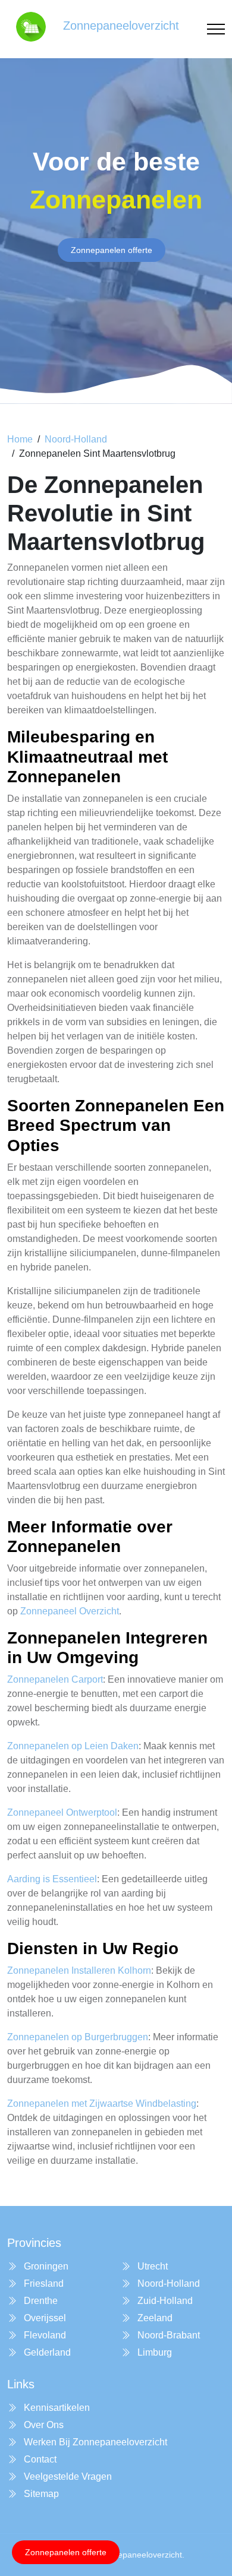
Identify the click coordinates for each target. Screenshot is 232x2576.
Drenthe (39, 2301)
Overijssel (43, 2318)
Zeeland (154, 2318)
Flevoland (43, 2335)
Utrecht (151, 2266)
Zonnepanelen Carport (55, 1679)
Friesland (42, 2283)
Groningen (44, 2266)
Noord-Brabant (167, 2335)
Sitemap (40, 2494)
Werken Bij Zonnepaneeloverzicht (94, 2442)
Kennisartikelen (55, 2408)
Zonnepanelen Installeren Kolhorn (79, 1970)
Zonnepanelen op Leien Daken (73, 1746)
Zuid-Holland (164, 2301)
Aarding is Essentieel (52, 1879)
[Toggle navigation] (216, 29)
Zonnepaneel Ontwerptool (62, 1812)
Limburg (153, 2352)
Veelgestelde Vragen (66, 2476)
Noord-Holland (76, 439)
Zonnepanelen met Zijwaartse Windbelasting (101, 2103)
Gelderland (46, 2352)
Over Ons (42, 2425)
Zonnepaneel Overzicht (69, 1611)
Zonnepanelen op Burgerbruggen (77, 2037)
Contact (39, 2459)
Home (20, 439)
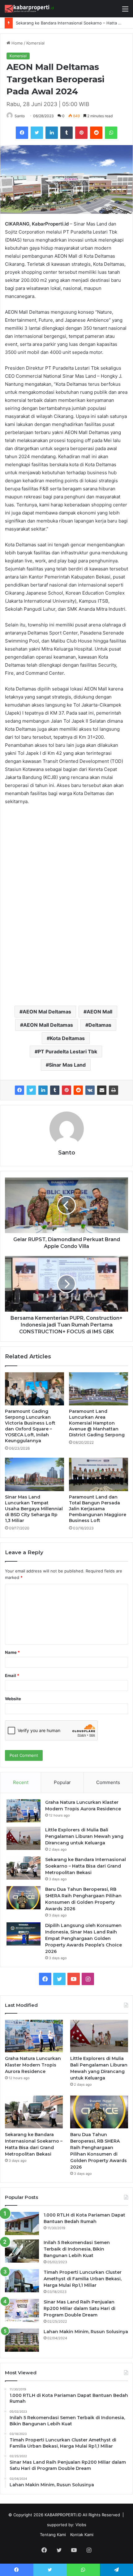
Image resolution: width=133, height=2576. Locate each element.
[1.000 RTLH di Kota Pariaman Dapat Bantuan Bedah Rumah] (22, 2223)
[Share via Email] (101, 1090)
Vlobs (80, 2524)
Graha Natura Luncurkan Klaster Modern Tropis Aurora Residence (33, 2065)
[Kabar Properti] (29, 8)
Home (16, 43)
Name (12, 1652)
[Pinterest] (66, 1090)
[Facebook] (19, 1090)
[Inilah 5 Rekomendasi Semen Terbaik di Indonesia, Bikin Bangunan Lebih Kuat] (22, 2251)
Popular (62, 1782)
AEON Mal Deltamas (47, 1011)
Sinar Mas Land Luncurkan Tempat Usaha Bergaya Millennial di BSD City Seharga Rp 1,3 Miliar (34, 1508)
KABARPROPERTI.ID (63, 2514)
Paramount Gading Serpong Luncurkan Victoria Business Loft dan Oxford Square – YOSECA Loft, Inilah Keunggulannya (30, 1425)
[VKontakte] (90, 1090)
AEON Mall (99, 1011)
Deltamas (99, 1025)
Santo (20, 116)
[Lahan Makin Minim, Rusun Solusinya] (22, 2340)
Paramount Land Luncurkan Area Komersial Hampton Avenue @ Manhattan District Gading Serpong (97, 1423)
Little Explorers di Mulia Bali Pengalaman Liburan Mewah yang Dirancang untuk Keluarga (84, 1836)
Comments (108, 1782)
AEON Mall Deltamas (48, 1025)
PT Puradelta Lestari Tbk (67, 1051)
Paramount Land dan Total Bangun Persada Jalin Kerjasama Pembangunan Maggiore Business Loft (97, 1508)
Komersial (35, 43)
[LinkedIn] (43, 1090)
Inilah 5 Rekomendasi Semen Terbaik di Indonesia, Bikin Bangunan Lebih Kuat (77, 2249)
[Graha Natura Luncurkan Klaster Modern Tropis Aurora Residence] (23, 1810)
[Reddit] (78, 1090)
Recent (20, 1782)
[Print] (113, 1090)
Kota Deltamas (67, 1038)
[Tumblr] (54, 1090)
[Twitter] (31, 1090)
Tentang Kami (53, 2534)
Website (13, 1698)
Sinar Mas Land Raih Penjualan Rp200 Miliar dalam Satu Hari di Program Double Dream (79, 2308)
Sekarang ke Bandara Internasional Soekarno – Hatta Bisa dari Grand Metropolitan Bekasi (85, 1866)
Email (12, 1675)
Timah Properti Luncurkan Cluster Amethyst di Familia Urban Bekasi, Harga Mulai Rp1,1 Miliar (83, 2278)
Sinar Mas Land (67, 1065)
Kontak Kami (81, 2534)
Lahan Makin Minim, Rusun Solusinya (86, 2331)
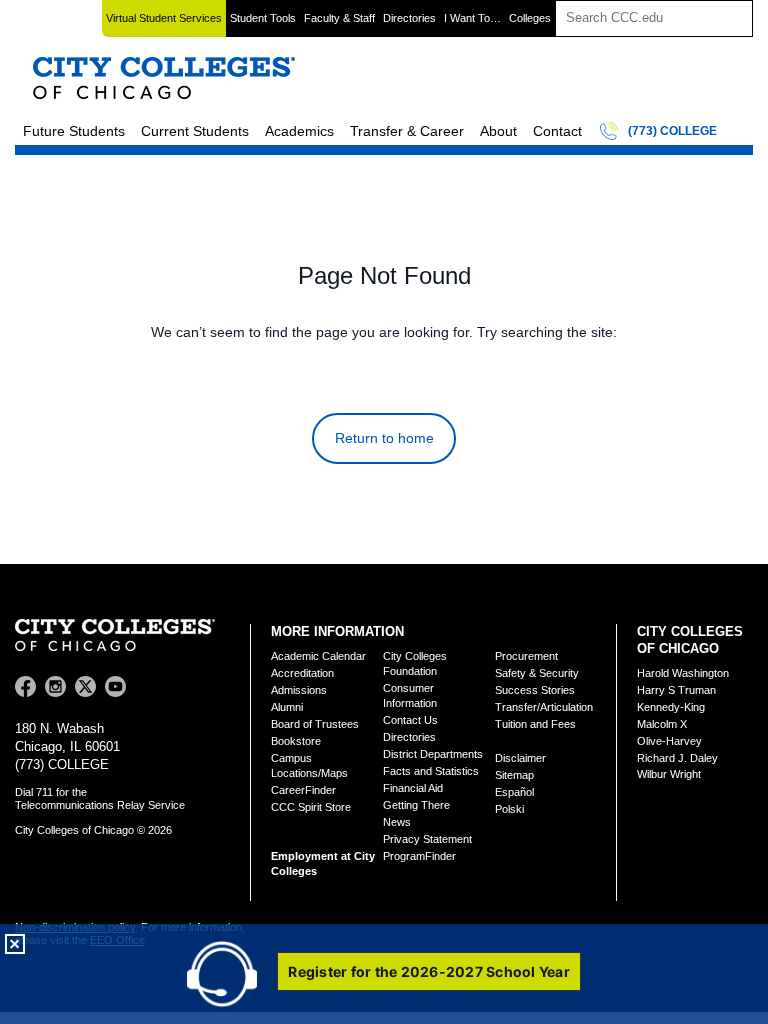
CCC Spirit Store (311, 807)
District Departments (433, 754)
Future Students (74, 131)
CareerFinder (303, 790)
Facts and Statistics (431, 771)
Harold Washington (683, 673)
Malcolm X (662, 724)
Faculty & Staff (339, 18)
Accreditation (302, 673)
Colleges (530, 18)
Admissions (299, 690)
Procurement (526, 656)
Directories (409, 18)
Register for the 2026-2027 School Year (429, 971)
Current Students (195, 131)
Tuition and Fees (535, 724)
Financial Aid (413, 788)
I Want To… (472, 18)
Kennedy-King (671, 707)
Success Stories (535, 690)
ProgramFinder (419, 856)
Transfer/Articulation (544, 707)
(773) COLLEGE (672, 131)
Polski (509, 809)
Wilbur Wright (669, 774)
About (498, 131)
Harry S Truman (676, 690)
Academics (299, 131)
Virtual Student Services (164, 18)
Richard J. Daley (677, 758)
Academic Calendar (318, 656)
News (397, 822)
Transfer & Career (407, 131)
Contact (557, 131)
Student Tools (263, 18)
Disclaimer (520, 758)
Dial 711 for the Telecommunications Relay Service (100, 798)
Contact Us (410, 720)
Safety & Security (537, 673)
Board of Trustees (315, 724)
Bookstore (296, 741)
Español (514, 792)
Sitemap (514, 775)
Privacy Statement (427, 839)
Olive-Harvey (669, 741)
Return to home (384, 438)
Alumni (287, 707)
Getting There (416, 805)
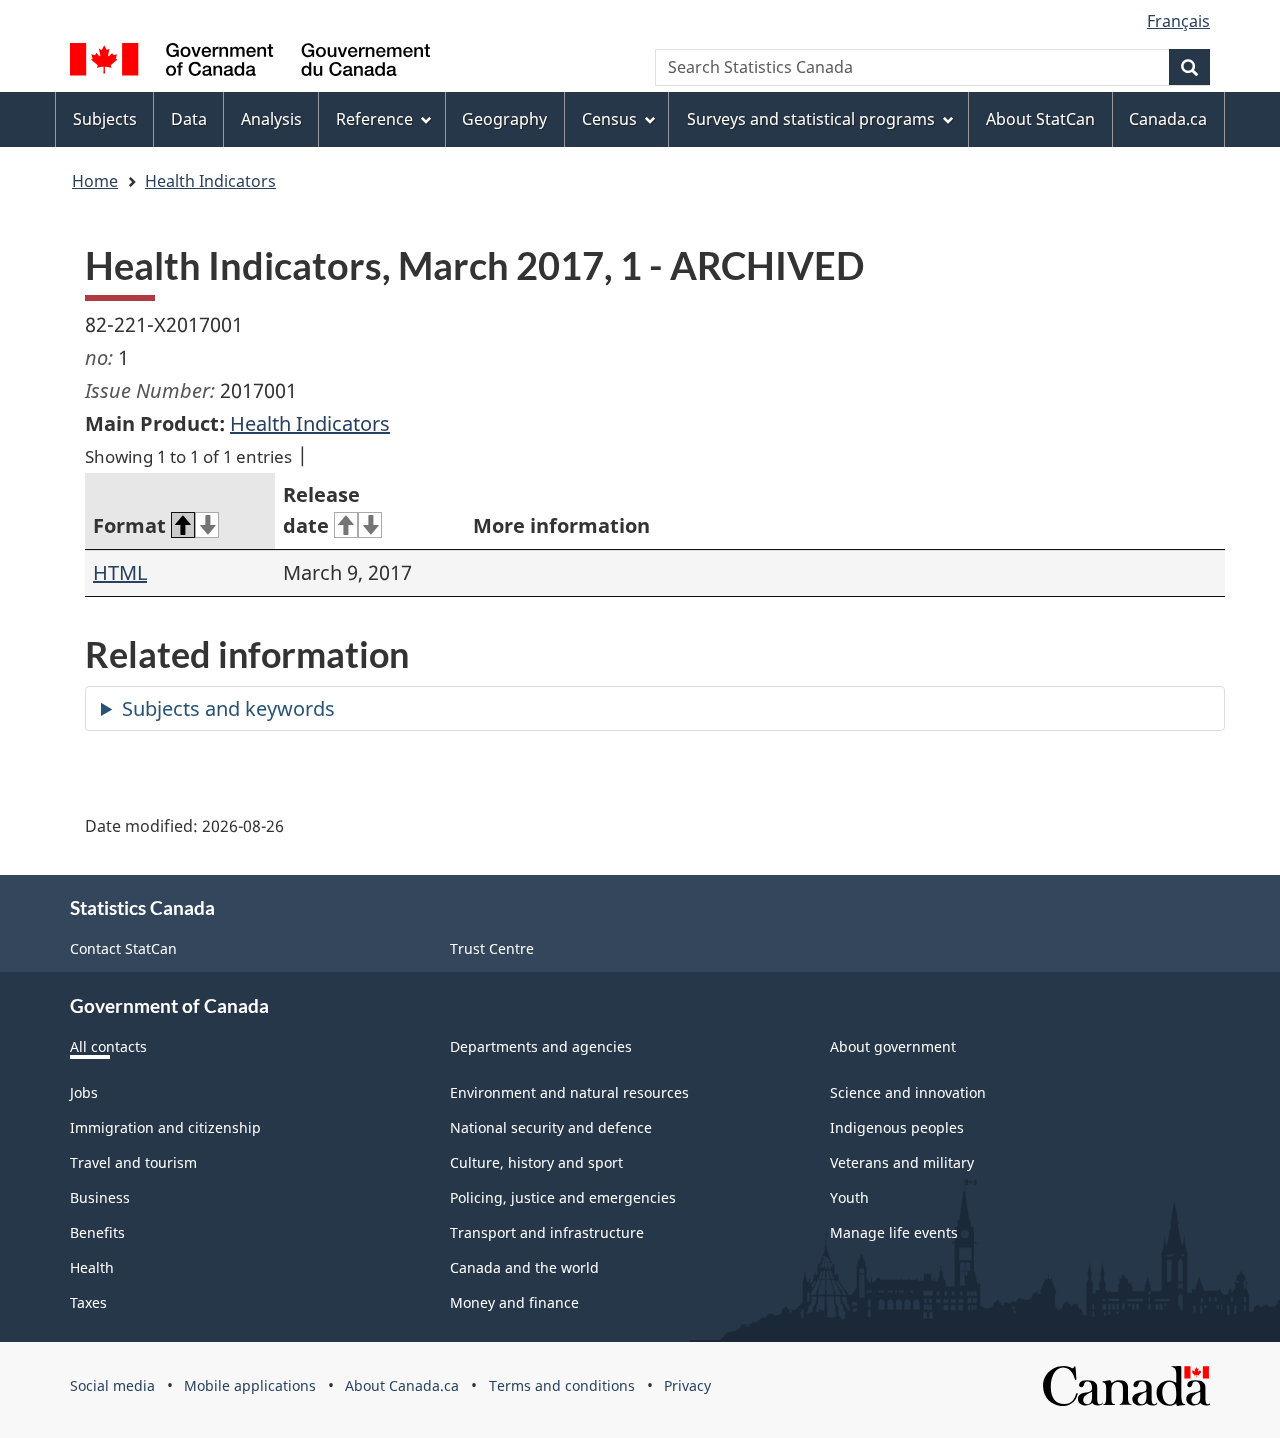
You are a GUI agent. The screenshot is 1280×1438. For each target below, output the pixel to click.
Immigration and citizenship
------------------------------
• [About this exercise] Retype the data above exactly. Do not carry over any images.

• [Completed exercise]
Identify the click coordinates for each target. Screenshot is 232x2576.
Drenthe (39, 2301)
Overijssel (43, 2318)
Zeeland (154, 2318)
Flevoland (43, 2335)
Utrecht (151, 2266)
Zonnepanelen Carport (55, 1679)
Friesland (42, 2283)
Groningen (44, 2266)
Noord-Brabant (167, 2335)
Sitemap (40, 2494)
Werken Bij Zonnepaneeloverzicht (94, 2442)
Kennisartikelen (55, 2408)
Zonnepanelen Installeren Kolhorn (79, 1970)
Zonnepanelen op Leien Daken (73, 1746)
Zuid-Holland (164, 2301)
Aarding is Essentieel (52, 1879)
[Toggle navigation] (216, 29)
Zonnepaneel Ontwerptool (62, 1812)
Limburg (153, 2352)
Veelgestelde Vragen (66, 2476)
Noord-Holland (76, 439)
Zonnepanelen met Zijwaartse Windbelasting (101, 2103)
Gelderland (46, 2352)
Over Ons (42, 2425)
Zonnepaneel Overzicht (69, 1611)
Zonnepanelen op Burgerbruggen (77, 2037)
Contact (39, 2459)
Home (20, 439)
Image resolution: width=133, height=2576. Locate each element.
[1.000 RTLH di Kota Pariaman Dapat Bantuan Bedah Rumah] (22, 2223)
[Share via Email] (101, 1090)
Vlobs (80, 2524)
Graha Natura Luncurkan Klaster Modern Tropis Aurora Residence (33, 2065)
[Kabar Properti] (29, 8)
Home (16, 43)
Name (12, 1652)
[Pinterest] (66, 1090)
[Facebook] (19, 1090)
[Inilah 5 Rekomendasi Semen Terbaik di Indonesia, Bikin Bangunan Lebih Kuat] (22, 2251)
Popular (62, 1782)
AEON Mal Deltamas (47, 1011)
Sinar Mas Land Luncurkan Tempat Usaha Bergaya Millennial di BSD City Seharga Rp 1,3 Miliar (34, 1508)
KABARPROPERTI.ID (63, 2514)
Paramount Gading Serpong Luncurkan Victoria Business Loft dan Oxford Square – YOSECA Loft, Inilah Keunggulannya (30, 1425)
[VKontakte] (90, 1090)
AEON Mall (99, 1011)
Deltamas (99, 1025)
Santo (20, 116)
[Lahan Makin Minim, Rusun Solusinya] (22, 2340)
Paramount Land Luncurkan Area Komersial Hampton Avenue @ Manhattan District Gading Serpong (97, 1423)
Little Explorers di Mulia Bali Pengalaman Liburan Mewah yang Dirancang untuk Keluarga (84, 1836)
Comments (108, 1782)
AEON Mall Deltamas (48, 1025)
PT Puradelta Lestari Tbk (67, 1051)
Paramount Land dan Total Bangun Persada Jalin Kerjasama Pembangunan Maggiore Business Loft (97, 1508)
Komersial (35, 43)
[LinkedIn] (43, 1090)
Inilah 5 Rekomendasi Semen Terbaik di Indonesia, Bikin Bangunan Lebih Kuat (77, 2249)
[Graha Natura Luncurkan Klaster Modern Tropis Aurora Residence] (23, 1810)
[Reddit] (78, 1090)
Recent (20, 1782)
[Print] (113, 1090)
Kota Deltamas (67, 1038)
[Tumblr] (54, 1090)
[Twitter] (31, 1090)
Tentang Kami (53, 2534)
Website (13, 1698)
Sinar Mas Land Raih Penjualan Rp200 Miliar dalam Satu Hari di Program Double Dream (79, 2308)
Sekarang ke Bandara Internasional Soekarno – Hatta Bisa dari Grand Metropolitan Bekasi (85, 1866)
Email (12, 1675)
Timah Properti Luncurkan Cluster Amethyst di Familia Urban Bekasi, Harga Mulai Rp1,1 Miliar (83, 2278)
Sinar Mas Land (67, 1065)
Kontak Kami (81, 2534)
Lahan Makin Minim, Rusun Solusinya (86, 2331)
CCC Spirit Store (311, 807)
District Departments (433, 754)
Future Students (74, 131)
CareerFinder (303, 790)
Facts and Statistics (431, 771)
Harold Washington (683, 673)
Malcolm X (662, 724)
Faculty & Staff (339, 18)
Accreditation (302, 673)
Colleges (530, 18)
Admissions (299, 690)
Procurement (526, 656)
Directories (409, 18)
Register for the 2026-2027 School Year (429, 971)
Current Students (195, 131)
Tuition and Fees (535, 724)
Financial Aid (413, 788)
I Want To… (472, 18)
Kennedy-King (671, 707)
Success Stories (535, 690)
ProgramFinder (419, 856)
Transfer/Articulation (544, 707)
(773) COLLEGE (672, 131)
Polski (509, 809)
Wilbur Wright (669, 774)
About (498, 131)
Harry S Truman (676, 690)
Academics (299, 131)
Virtual Student Services (164, 18)
Richard J. Daley (677, 758)
Academic Calendar (318, 656)
News (397, 822)
Transfer & Career (407, 131)
Contact (557, 131)
Student Tools (263, 18)
Disclaimer (520, 758)
Dial 711 for the Telecommunications Relay Service (100, 798)
Contact Us (410, 720)
Safety & Security (537, 673)
Board of Trustees (315, 724)
Bookstore (296, 741)
Español (514, 792)
Sitemap (514, 775)
Privacy Statement (427, 839)
Olive-Harvey (669, 741)
Return to home (384, 438)
Alumni (287, 707)
Getting There (416, 805)
You are a GUI agent. The screenshot is 1280×1438. For each target below, output the pixel to click.
Immigration and citizenship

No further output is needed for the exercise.